第三話「多元世界ユナイティア」

 Side 緋田 キンジ


 多元世界ユナイティア。


 それが新たな新世界の名前らしい。


 様々な世界が融合し、今もなお取り込むようにして広がる異世界。


 ただ単純に世紀末な世界でもなく。


 ファンタジーの世界でもSFな世界でもない。


 正直理解が追い付かないような世界だ。


 そこには様々な勢力が存在していてアジア連もその一つであり、ユナイティアの治安維持組織であるディメイションクロスにとっては悩みの種であるそうだ。

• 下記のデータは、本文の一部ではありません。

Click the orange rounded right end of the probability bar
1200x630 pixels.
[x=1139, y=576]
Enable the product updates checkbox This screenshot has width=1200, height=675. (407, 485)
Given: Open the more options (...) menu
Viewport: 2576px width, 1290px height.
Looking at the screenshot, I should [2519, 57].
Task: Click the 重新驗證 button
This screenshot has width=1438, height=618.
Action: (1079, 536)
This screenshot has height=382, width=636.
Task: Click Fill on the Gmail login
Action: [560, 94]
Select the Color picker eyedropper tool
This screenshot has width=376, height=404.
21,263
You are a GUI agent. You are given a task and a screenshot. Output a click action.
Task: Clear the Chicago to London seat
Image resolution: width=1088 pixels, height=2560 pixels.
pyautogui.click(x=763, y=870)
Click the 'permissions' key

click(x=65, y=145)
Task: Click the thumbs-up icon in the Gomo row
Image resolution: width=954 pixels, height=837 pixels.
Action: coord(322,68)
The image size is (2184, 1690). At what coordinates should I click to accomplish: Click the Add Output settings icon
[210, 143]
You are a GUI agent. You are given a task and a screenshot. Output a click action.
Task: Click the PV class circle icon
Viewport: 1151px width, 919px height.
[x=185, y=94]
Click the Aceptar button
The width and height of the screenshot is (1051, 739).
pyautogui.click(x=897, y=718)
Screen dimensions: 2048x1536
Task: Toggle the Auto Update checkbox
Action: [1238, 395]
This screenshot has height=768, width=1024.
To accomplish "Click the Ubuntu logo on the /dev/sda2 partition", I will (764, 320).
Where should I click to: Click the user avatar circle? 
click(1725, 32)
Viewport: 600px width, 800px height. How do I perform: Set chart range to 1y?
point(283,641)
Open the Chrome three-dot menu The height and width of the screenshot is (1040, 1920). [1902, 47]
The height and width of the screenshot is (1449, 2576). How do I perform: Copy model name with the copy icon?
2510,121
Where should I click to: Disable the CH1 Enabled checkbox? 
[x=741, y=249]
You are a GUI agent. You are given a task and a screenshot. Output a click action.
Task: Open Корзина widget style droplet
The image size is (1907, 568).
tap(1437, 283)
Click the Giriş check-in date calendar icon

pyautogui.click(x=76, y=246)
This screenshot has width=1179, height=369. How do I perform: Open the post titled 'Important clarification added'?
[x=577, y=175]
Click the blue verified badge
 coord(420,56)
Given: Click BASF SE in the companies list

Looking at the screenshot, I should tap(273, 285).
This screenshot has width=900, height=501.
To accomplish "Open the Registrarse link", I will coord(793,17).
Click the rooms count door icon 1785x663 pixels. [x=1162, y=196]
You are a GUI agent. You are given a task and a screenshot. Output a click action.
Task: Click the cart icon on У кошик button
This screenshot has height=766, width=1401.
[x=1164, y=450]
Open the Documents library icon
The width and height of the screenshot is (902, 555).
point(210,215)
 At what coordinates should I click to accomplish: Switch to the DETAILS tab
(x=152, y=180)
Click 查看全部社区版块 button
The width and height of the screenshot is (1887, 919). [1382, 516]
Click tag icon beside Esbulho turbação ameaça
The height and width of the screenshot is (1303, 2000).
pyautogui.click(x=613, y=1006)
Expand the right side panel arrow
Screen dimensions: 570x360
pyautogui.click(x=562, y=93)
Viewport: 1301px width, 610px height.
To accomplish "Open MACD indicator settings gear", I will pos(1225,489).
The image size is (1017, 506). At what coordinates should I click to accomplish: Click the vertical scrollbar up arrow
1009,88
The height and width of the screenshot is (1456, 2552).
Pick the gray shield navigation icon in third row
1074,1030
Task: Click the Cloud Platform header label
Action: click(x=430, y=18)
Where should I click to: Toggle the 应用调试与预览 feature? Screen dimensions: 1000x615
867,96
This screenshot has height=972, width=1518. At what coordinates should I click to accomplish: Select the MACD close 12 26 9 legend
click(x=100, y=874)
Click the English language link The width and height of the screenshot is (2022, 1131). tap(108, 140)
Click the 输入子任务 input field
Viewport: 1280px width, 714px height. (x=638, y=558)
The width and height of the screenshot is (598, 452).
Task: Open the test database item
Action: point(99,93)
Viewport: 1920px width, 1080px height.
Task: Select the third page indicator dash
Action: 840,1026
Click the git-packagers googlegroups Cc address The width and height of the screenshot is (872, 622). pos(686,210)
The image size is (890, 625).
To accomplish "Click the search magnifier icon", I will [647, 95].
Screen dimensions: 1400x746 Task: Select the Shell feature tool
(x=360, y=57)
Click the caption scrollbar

 とんでもなく膨大な軍事力と危険な覇権主義思想を持つ連中。

 存在自体が爆弾レベルの存在だ。

 この世界の日本も正直アジア連側の連中は一定数いると思われるが、報告しないワケにはいかない。


 一体どうなることやら。


 次はディメンションクロスだ。


 彼女たちが身に纏うパワードスーツの名前はエクスキャリバーと呼ばれる兵器らしい。

 代表して説明してくれたルーナ・キャスケットのエクスキャリバーはエンジェスⅣと言う機種だそうだ。


 そして付き添いで来た――平行世界の日本人、高飛 翔子。

 この世界の日本橋でもなく、まだ未発見の日本の大阪日本橋の住民だとか。

 身に纏う緑色のエクスキャリバーはリトルフェザーと言う実践にも耐えうる練習機だそうだ。

 

 彼女は此方のパワーローダーに興味津々だそうだ。


「さて、次はそちらの番ですよ?」


 と、ルーナが話を促す。 

 黙っていても相手のテクノロジーのレベルは未知数だ。

 隠し事をしてもバレて問題になる可能性もあるので正直に答えることとなった。



 Sideルーナ・キャスケット


 荒廃した世紀末の世界からはじまり、ゲートを通じて多元世界化が進んでいる日本ですか。


 さらにはフォボスやゼレーナなどの様々な脅威に立ち向かったことがあるのだとか。

  

 アジア連のパワーローダーと比べてこの世界のパワーローダーが驚異的な戦闘能力になっているのも納得がいきます。


 それはさておき――


「凄いね~世界が変わればパワーローダーもこんなに変わるんだ~」


 などと高飛さんは目をキラキラと輝かせながらこちらの世界のパワーローダーを見て回っています。


 高飛さんは変わり者で――能力はあるのですが、いわゆるメカ娘に密かに憧れている少女で元の世界では技術的に難しく、飛行機のパイロットでも目指そうかと思っていたらしいです。

 

 この世界でなら間違いなく自衛隊に入隊していたでしょうね。

 

 それぐらいに彼女はメカ娘に憧れていたようです。


 そして私の世界に迷い込んで、幸か不幸か適性があって念願かなってしまったのです。


 ミーティア司令達にも困ったものです。


  それはともかく――


「貴方はこう言うタイプのパワードスーツも好きなのですか?」


「うん、好きだよ」


 即答ですか。


 全身を包み込むような武骨なデザインの奴もいけるようです。

 整備班とかと一緒にアジア連のパワードスーツを密かに回収してコレクションにしているとかと言う噂もありますが一度確かめてみる必要もありますね。


 それはともかく――


「この世界の自衛隊の方を本部まで案内しないといけなくなりました。準備をお願いします」


「はーい。本当はノンビリと平行世界の日本橋観光しようかと思ったけど、どの店も閉まってるみたいだしね……見て回りたかったな」

  

「貴方と言う人は相変わらずですね――」


 私はもう何度目かになるか分からない呆れと疲れを感じます。